\[ \begin{array}{l} p(x)=2 x+2 \\ q(x)=-x^{2}-2 \end{array} \] Find the following. \[ \begin{array}{l} (p \circ q)(4)= \\ (q \circ p)(4)= \end{array} \]
Solution
Step 1 :Define the functions \(p(x)=2x+2\) and \(q(x)=-x^2-2\).
Step 2 :To find \((p \circ q)(4)\), we first need to find \(q(4)\) and then substitute that result into \(p(x)\).

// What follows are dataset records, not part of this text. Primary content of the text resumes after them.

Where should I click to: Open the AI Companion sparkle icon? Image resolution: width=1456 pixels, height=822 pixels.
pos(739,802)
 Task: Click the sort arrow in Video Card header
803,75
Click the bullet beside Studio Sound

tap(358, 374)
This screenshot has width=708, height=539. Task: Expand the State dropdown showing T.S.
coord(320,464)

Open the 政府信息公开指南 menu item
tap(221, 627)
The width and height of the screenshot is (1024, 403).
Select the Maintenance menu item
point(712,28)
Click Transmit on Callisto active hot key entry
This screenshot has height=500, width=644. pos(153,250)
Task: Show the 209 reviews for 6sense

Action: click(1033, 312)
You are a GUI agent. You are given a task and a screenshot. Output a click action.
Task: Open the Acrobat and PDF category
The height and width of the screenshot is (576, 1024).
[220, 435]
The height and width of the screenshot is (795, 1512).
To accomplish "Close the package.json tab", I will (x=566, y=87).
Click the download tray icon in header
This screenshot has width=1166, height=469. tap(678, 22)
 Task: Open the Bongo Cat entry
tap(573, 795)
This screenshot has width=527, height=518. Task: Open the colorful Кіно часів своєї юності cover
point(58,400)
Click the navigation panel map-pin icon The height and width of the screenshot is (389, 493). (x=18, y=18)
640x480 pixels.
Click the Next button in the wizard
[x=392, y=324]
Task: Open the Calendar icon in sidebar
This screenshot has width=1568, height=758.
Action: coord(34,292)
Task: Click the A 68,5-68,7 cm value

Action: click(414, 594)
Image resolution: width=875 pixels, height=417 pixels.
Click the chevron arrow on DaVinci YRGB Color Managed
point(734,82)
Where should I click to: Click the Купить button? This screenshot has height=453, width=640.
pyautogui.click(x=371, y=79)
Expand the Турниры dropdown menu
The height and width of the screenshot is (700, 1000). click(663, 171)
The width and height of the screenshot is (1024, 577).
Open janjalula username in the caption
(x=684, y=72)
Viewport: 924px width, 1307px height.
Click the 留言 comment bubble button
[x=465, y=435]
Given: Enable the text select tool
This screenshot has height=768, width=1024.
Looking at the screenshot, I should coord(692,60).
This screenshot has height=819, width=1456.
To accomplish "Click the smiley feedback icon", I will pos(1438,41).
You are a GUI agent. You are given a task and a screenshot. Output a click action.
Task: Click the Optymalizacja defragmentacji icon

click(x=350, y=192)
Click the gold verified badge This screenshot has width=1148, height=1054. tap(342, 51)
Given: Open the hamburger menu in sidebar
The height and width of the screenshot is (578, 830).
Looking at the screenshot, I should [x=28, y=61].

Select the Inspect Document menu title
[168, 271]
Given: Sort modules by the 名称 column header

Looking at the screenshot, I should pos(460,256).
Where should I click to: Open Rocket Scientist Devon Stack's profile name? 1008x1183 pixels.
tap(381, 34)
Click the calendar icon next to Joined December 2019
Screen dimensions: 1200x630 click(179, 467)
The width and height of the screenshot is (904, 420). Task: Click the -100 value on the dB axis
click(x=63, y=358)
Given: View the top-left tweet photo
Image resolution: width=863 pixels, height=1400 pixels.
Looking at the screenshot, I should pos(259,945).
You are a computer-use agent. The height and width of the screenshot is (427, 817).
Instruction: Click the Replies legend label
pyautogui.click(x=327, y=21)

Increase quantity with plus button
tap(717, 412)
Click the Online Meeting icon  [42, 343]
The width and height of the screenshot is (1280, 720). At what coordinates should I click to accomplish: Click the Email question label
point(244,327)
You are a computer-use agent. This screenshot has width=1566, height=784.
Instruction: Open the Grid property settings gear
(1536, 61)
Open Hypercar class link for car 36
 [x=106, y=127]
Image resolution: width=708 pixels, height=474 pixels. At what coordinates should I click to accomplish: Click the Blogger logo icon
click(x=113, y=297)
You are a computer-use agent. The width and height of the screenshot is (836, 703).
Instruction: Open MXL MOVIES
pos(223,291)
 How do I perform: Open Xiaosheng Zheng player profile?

Step 3 :Calculate \(q(4)\) by substituting \(x=4\) into \(q(x)\), which gives us \(-4^2-2=-18\).
Step 4 :Substitute \(-18\) into \(p(x)\) to get \(p(-18)=2*(-18)+2=-34\). So, \((p \circ q)(4)=-34\).
Step 5 :To find \((q \circ p)(4)\), we first need to find \(p(4)\) and then substitute that result into \(q(x)\).
Step 6 :Calculate \(p(4)\) by substituting \(x=4\) into \(p(x)\), which gives us \(2*4+2=10\).
Step 7 :Substitute \(10\) into \(q(x)\) to get \(q(10)=-10^2-2=-102\). So, \((q \circ p)(4)=-102\).
Step 8 :Final Answer: \((p \circ q)(4) = \boxed{-34}\), \((q \circ p)(4) = \boxed{-102}\)